Each of these areas is called the artery’s zone of perfusion. And, if we take a closer look at one of these zones, we’ll see that basically you’ve got the endocardium, which is the smooth membrane on the inside of the heart, and then the myocardium, all the heart muscle, and then, the epicardium, the outer surface of the heart, which is where the coronary arteries live. Let’s say the LAD gets blocked, the area of perfusion is now at serious risk, and within about a minute, the muscle cells in this zone don’t see enough oxygen and become ischemic, and the muscle layer’s ability to contract is severely reduced. This initial stage is extremely sensitive, since the ischemic damage to cells in the perfusion zone is potentially reversible. After about 20-40 minutes, though, damage starts to become irreversible and the cells start to die, and this zone changes to a zone of necrosis, or dead tissue. Once lost, these cells will never return or regrow—that’s why quickly identifying and treating an MI quickly is super important.

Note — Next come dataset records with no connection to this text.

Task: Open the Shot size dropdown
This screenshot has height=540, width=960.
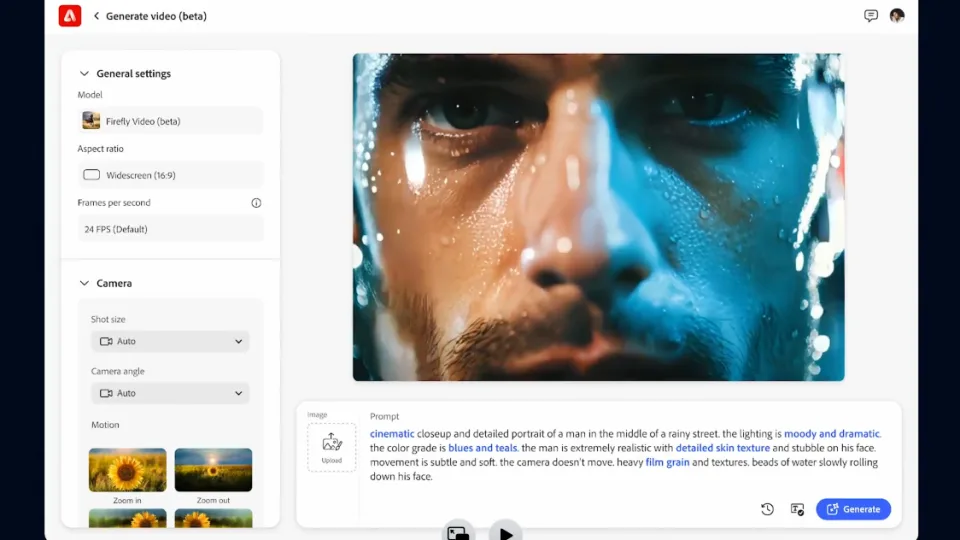Action: 170,341
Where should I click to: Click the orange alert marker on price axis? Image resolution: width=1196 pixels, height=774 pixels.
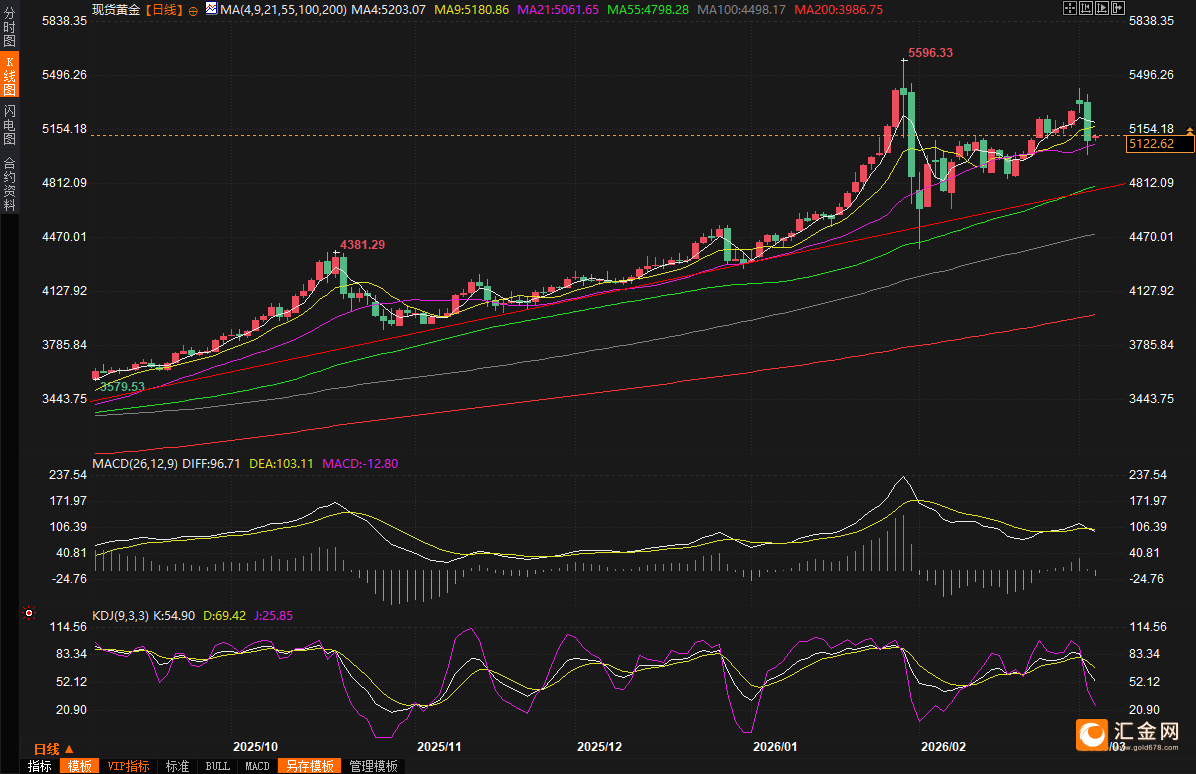pos(1189,131)
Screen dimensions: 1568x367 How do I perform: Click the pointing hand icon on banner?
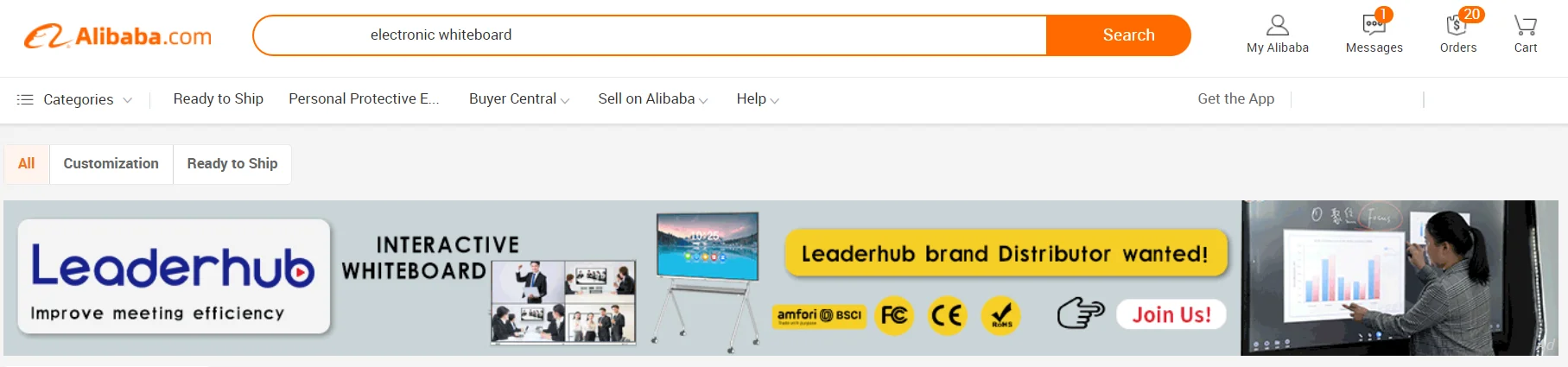point(1081,313)
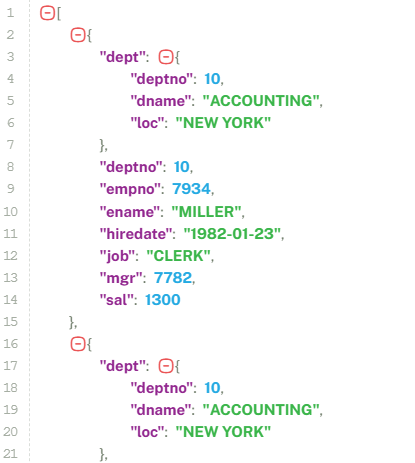The height and width of the screenshot is (463, 415).
Task: Collapse the dept object on line 17
Action: click(166, 366)
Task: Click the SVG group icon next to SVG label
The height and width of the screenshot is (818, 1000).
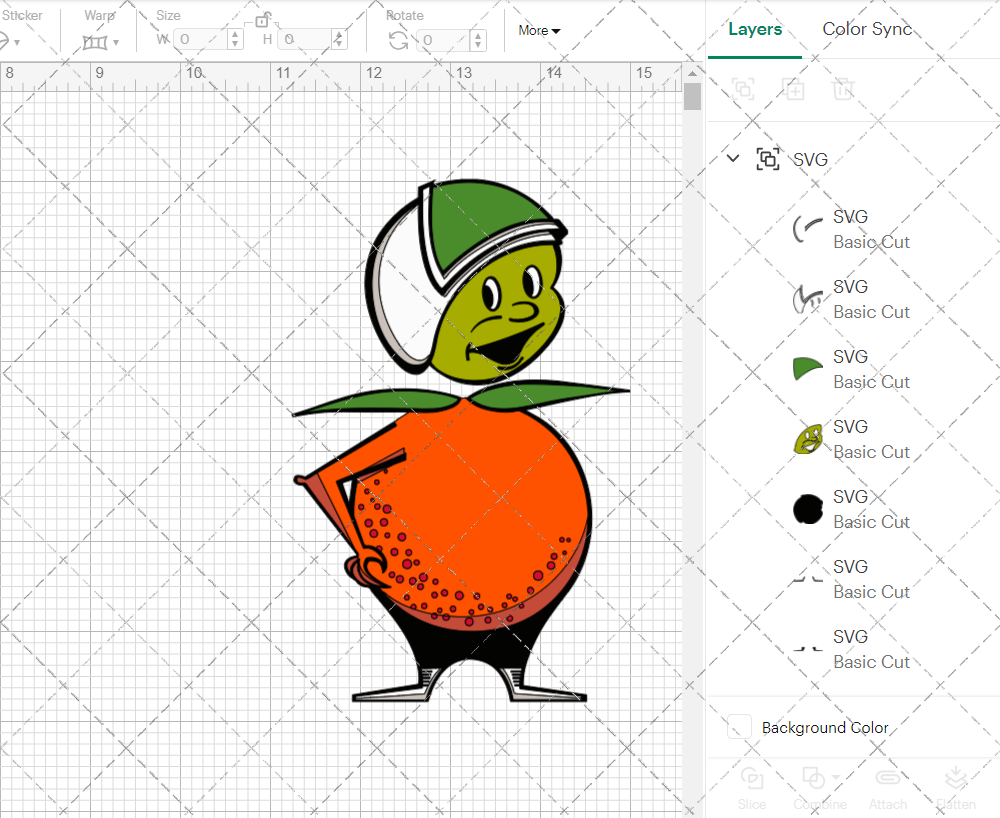Action: click(767, 158)
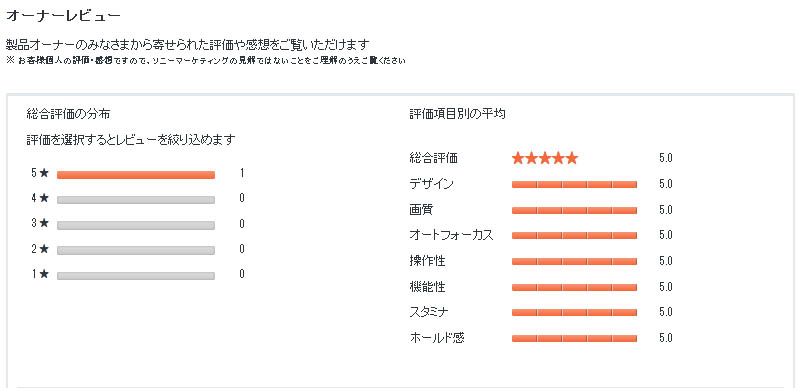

The first area affected is the inner third of the myocardium, since it’s farthest from the coronary artery and the last area to receive blood, and it’s subject to higher pressures from inside the heart. If the blockage suddenly lyses or breaks down and blood flow returns, sometimes patients’ damage will be limited to the inner third, and this would be called a subendocardial infarct. An ECG, or electrocardiogram, done at this point typically shows an ST-segment depression, or in other words, it doesn’t show ST segment elevation, so sometimes we call this an NSTEMI which stands for non-ST elevation myocardial infarction.Other causes of this sort of subendocardial infarcts would be severe atherosclerosis and hypotension—anything that ultimately leads to poor perfusion of the heart tissue. After about 3 to 6 hours, though, the zone of necrosis extends through the entire wall thickness, called a transmural infarct, which this time shows up as ST-segment elevation on ECG, which is why they’re sometimes called STEMIs, or ST elevation myocardial infarctions. So the difference between NSTEMIs and STEMIs is that NSTEMIs don’t have ST-segment elevation, and these are caused by partial infarct of the wall, whereas STEMIs have ST-segment elevation and involve the whole wall thickness.
Patients that have an MI will most commonly have severe and crushing chest pain or pressure, that might radiate up to the left arm or jaw, they might have diaphoresis or sweating, nausea, fatigue, and dyspnea. All of these are either a direct result of an end-organ like the heart or the brain not getting enough perfusion—so think chest pain and dizziness. Or from the sympathetic response from the body to help the heart work harder and preserve blood pressure—so think sweating and clammy skin. Many people also have referred pain where the nerves in the heart are irritated, but that pain can be felt in the jaw, shoulder, arm, or back instead.